• [Exercise goal]
Skip the pictures and write out, word for word, the lines below from the one with "You are a computer-use agent." through the one with "Given: Click the", inclusive.
### Entries shown ###
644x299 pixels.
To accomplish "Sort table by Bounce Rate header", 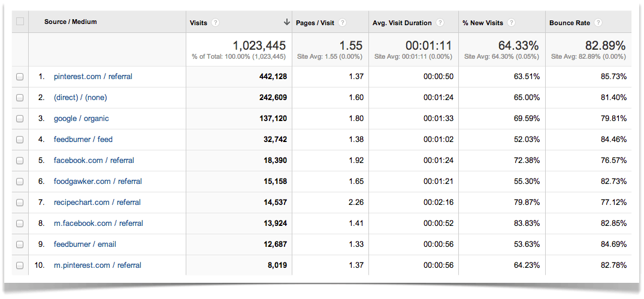I will pos(569,23).
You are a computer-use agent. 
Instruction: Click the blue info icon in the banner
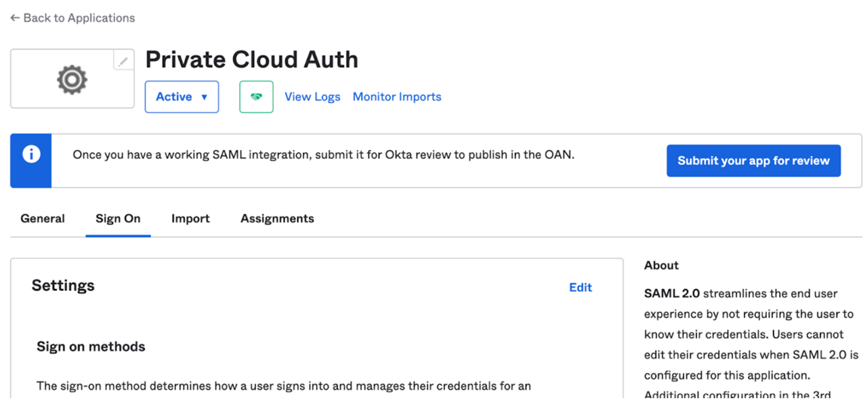tap(31, 154)
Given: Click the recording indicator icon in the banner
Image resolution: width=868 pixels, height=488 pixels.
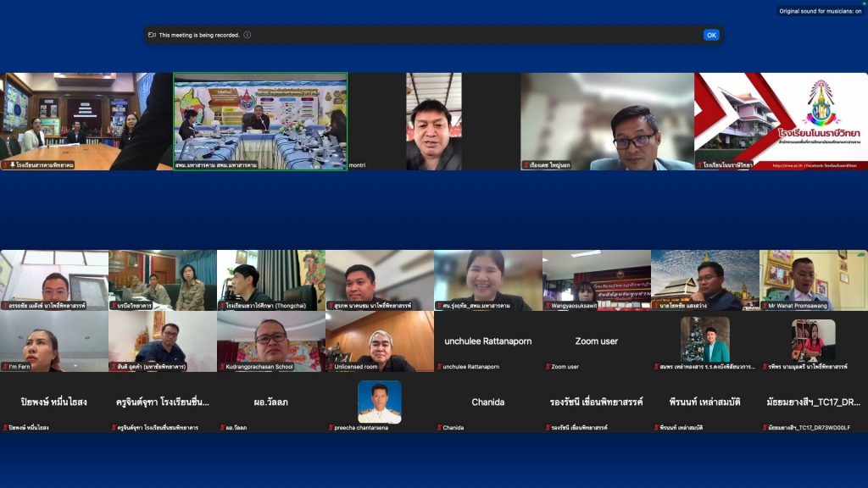Looking at the screenshot, I should click(x=152, y=35).
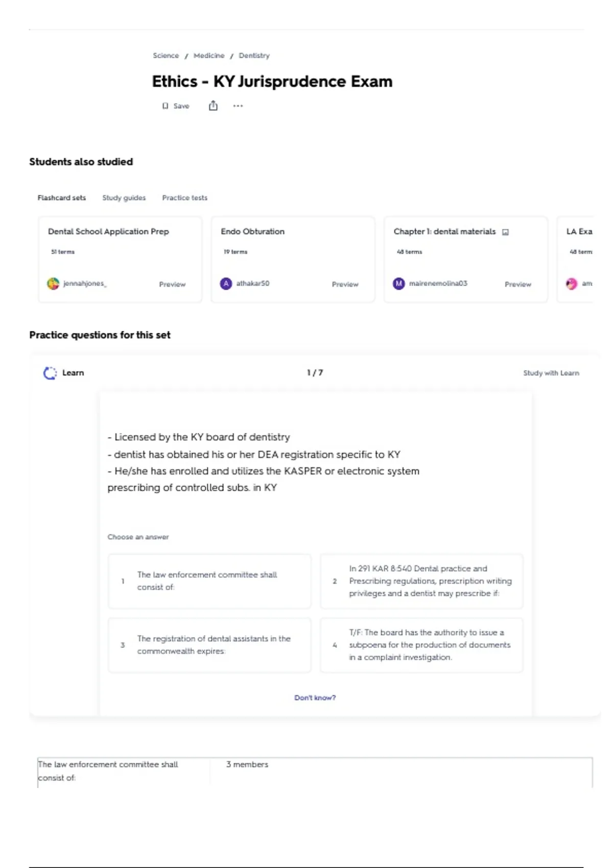Click the share icon next to Save

213,105
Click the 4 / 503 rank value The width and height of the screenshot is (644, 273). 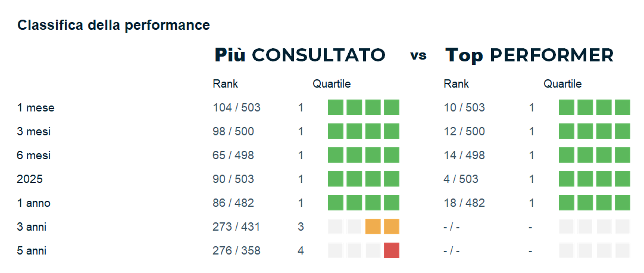point(461,179)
###
• [Exercise result]
You are a computer-use agent. 
Instruction: Click the blue info icon in the banner
tap(31, 154)
Given: Click the recording indicator icon in the banner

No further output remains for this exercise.